_REQUIRED TASK 1_: Reproduce the passage from the article on creative briefs, starting at "A great creative brief is a" and ending at "for every project.".
_REQUIRED TASK 2_:
Answer these questions about the article on creative briefs:
(a) What three faults does it attribute to a bad creative brief?
(b) What must you be able to write before you are ready to brief?
(c) How many things should the single message communicate?
_REQUIRED TASK 3_: Pick up the article on creative briefs after its last sentence and keep writing it.

-- start TEXT SEGMENT --

The Creative Brief That Actually Works

A great creative brief is the most underrated competitive advantage in marketing. Here's the exact template we use at Blastoff.

A bad creative brief is a waste of everyone's time. It's vague, it's long, and it gives the creative team so much room to interpret that they end up making something that pleases no one.

A great creative brief is a precision instrument. It gives the creative team everything they need and nothing they don't.

Here's the exact template we use at Blastoff for every project.

The One-Sentence Brief

Before anything else, we write one sentence: "We're making [thing] for [person] so they feel [emotion] and do [action]."

If you can't write that sentence, you're not ready to brief yet.

The 5 Non-Negotiables

  1. 1The single message: What is the one thing this piece of creative must communicate? Not three things. One.

-- end TEXT SEGMENT --
-- start DATASET EXTRACT --

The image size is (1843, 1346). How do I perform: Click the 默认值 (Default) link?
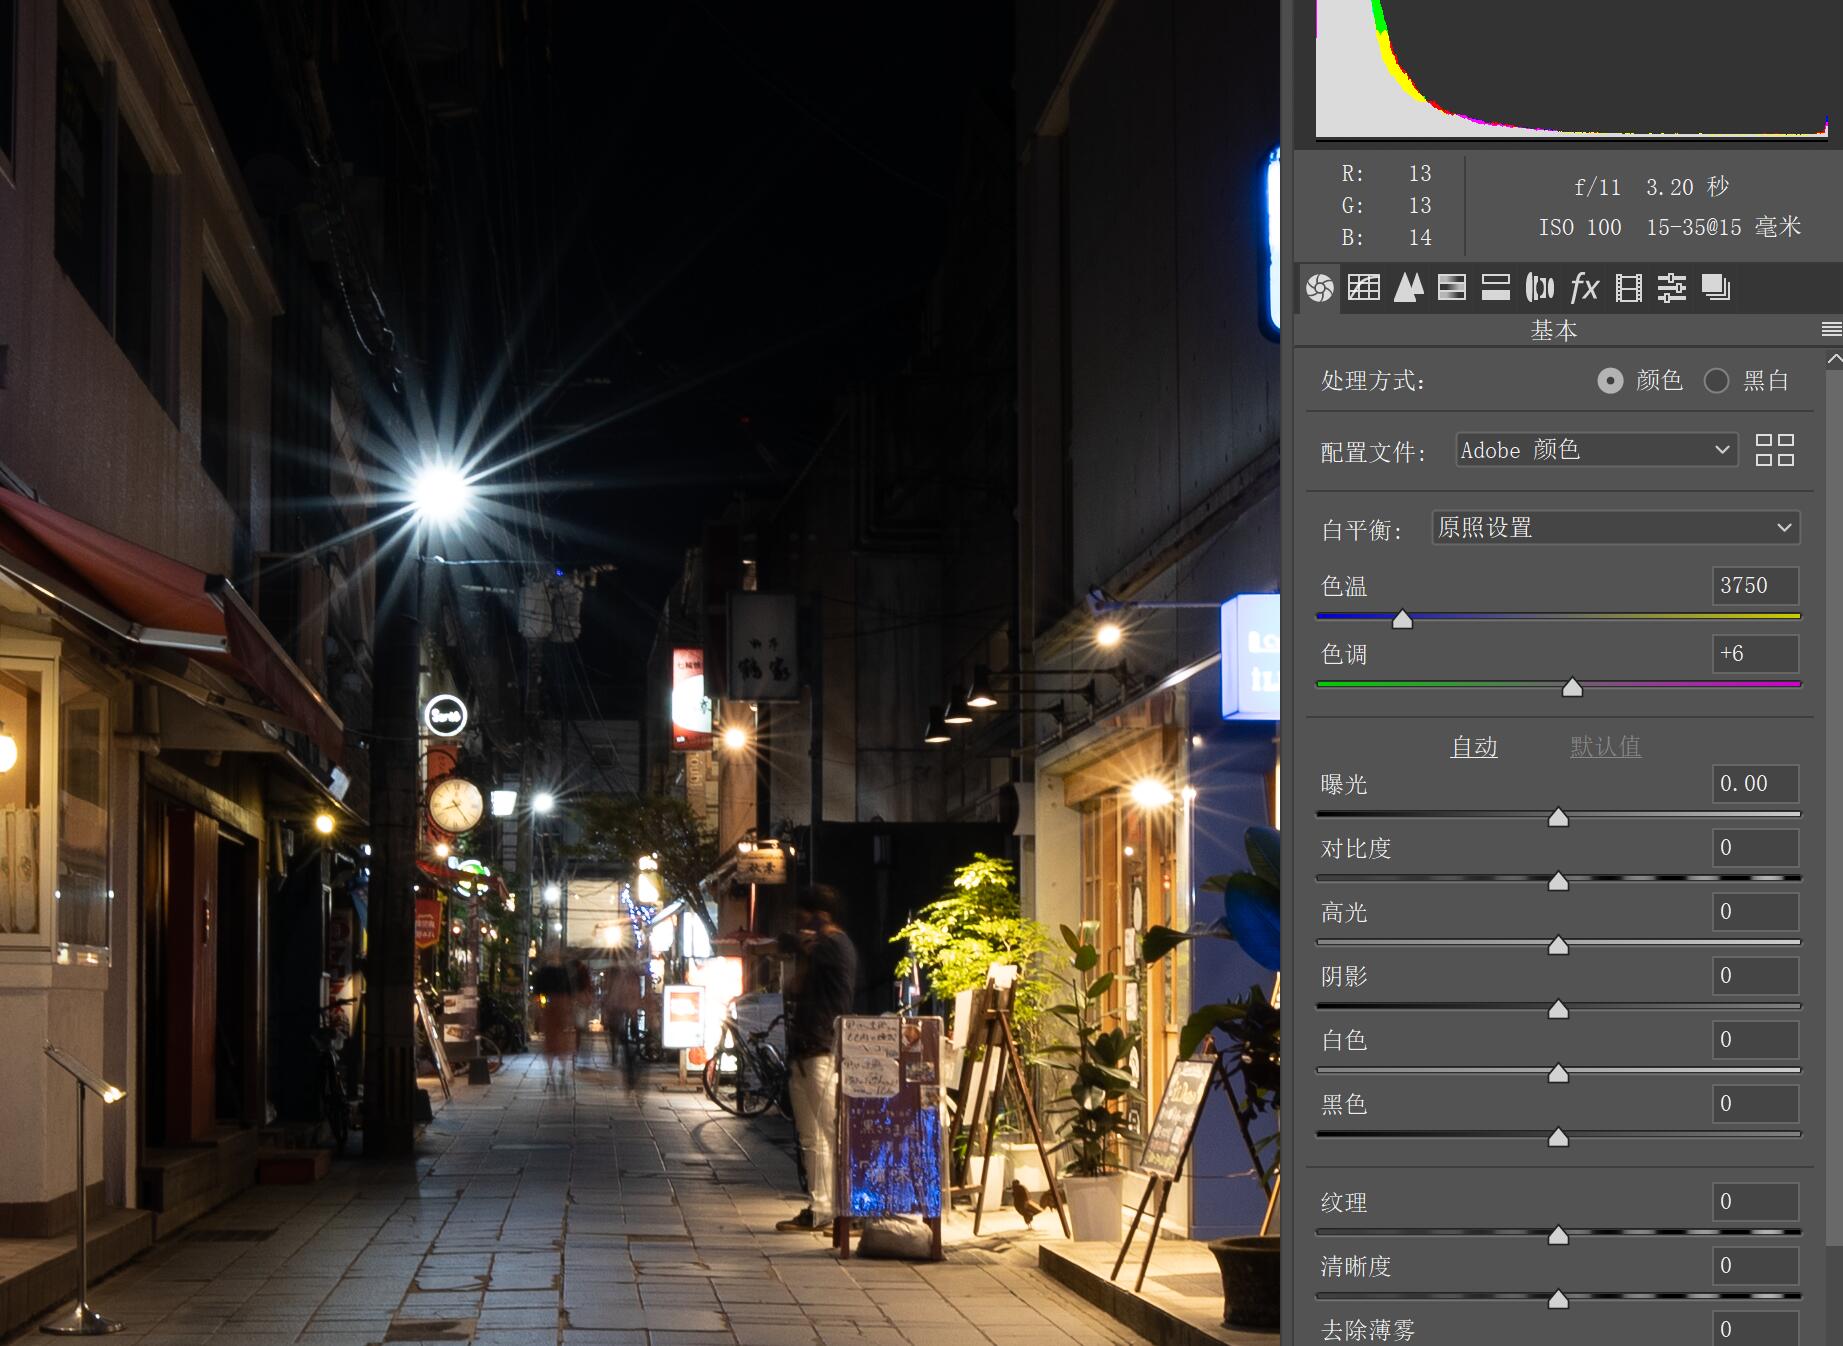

-- end DATASET EXTRACT --

_RESULT 1_:
A great creative brief is a precision instrument. It gives the creative team everything they need and nothing they don't.

Here's the exact template we use at Blastoff for every project.

_RESULT 2_:
(a) It is vague, it is long, and it gives the creative team too much room to interpret.
(b) The one-sentence brief: "We're making [thing] for [person] so they feel [emotion] and do [action]."
(c) One.

_RESULT 3_:
  2. 2The audience truth: What does your target customer believe right now that you need to change, reinforce, or redirect?
  3. 3The proof point: What specific, credible evidence supports your message?
  4. 4The tone: Three adjectives. If you can't limit it to three, you don't have clarity yet.
  5. 5The success metric: How will you know this creative worked? Be specific.

What to Leave Out

Leave out the company history. Leave out the brand guidelines (send those separately). Leave out the long list of "must-haves." The more constraints you put in a brief, the less creative room you leave, and the more generic the output.